(Stored items from a collection)
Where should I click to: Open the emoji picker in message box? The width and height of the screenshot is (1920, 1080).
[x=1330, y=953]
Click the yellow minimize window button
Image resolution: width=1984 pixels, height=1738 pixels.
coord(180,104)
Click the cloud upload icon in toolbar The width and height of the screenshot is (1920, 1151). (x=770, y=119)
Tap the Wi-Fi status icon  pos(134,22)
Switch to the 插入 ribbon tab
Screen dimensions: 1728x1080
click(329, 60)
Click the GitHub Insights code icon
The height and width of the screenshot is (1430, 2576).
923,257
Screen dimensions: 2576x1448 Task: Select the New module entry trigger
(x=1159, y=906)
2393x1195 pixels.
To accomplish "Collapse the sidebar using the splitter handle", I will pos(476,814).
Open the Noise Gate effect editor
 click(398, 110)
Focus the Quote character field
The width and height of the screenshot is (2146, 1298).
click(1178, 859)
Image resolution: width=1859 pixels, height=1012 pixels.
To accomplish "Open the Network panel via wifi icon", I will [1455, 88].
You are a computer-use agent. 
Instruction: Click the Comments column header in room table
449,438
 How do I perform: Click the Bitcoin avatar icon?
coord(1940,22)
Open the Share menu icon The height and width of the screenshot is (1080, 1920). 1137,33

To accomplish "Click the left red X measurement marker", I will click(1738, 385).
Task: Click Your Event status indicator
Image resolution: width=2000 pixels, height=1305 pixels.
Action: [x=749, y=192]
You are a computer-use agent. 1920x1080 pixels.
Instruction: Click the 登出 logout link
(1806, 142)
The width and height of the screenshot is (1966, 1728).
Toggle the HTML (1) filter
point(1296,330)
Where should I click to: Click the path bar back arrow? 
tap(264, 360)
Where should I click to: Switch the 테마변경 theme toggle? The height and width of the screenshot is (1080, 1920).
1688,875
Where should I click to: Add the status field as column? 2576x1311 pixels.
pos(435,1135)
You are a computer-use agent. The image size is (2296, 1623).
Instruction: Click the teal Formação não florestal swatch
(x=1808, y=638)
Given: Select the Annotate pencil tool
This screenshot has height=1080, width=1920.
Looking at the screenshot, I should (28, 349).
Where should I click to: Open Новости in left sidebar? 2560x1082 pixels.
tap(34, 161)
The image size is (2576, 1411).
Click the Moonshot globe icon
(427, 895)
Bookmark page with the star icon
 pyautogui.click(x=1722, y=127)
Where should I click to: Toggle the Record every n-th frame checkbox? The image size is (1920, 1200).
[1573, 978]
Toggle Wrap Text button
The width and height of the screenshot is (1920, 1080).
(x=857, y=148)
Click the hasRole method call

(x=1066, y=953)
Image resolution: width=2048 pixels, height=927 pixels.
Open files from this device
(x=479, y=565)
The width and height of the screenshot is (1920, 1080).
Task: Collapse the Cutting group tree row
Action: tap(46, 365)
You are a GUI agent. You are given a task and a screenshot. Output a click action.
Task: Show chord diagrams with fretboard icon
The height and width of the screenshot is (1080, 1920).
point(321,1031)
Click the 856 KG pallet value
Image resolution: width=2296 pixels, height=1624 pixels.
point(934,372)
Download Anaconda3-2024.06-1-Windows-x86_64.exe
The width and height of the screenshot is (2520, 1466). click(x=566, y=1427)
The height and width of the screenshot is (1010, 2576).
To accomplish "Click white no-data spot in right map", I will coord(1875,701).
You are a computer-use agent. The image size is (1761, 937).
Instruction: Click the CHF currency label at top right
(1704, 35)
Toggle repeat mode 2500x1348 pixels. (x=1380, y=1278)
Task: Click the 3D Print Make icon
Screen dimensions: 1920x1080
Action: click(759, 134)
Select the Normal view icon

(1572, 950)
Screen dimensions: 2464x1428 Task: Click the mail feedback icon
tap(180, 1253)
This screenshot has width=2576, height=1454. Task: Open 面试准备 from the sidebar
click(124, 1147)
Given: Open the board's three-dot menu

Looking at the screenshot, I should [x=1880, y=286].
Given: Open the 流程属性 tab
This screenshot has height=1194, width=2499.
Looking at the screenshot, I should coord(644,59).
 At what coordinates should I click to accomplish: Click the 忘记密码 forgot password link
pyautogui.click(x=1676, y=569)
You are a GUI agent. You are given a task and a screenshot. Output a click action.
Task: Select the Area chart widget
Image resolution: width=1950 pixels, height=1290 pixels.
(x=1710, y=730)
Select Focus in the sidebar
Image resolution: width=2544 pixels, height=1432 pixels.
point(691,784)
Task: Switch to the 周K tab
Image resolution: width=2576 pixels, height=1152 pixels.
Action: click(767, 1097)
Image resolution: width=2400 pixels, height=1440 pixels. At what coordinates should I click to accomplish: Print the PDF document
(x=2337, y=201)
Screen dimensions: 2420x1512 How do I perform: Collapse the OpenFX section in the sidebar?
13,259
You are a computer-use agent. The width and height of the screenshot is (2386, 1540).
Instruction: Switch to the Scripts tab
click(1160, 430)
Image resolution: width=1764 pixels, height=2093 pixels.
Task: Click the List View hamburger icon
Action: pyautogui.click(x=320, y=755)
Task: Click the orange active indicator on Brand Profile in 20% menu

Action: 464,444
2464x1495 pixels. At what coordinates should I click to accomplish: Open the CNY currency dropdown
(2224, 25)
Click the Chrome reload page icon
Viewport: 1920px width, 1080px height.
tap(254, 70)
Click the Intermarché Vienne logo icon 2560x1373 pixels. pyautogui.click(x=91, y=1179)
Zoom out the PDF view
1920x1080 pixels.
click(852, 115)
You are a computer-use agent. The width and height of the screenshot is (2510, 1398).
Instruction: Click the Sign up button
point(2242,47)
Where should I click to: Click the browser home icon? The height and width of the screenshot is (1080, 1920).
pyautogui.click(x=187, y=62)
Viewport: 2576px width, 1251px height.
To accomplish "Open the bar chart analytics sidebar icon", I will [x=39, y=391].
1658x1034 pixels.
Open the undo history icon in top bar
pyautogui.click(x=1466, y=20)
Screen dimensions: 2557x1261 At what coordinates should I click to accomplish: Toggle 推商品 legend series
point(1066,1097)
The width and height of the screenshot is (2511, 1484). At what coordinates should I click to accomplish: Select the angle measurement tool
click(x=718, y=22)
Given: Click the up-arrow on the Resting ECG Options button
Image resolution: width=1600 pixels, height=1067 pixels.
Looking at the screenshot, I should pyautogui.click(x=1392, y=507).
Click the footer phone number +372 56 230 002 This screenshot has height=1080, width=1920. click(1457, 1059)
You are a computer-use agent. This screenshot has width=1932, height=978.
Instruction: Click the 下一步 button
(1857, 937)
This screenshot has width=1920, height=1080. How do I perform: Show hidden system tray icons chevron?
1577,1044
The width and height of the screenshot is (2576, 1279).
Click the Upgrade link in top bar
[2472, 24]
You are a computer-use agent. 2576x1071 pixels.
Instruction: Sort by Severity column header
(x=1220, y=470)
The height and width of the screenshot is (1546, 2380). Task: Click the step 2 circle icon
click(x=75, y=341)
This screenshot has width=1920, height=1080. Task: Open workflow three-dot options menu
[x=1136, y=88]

— Exercise brief —
Your answer must consist solely of the lines from the top of the entries above through the line containing "Tap the Wi-Fi", copied exactly, both ends included.

— Response —
Where should I click to: Open the emoji picker in message box? The width and height of the screenshot is (1920, 1080).
[x=1330, y=953]
Click the yellow minimize window button
Image resolution: width=1984 pixels, height=1738 pixels.
coord(180,104)
Click the cloud upload icon in toolbar The width and height of the screenshot is (1920, 1151). (x=770, y=119)
Tap the Wi-Fi status icon  pos(134,22)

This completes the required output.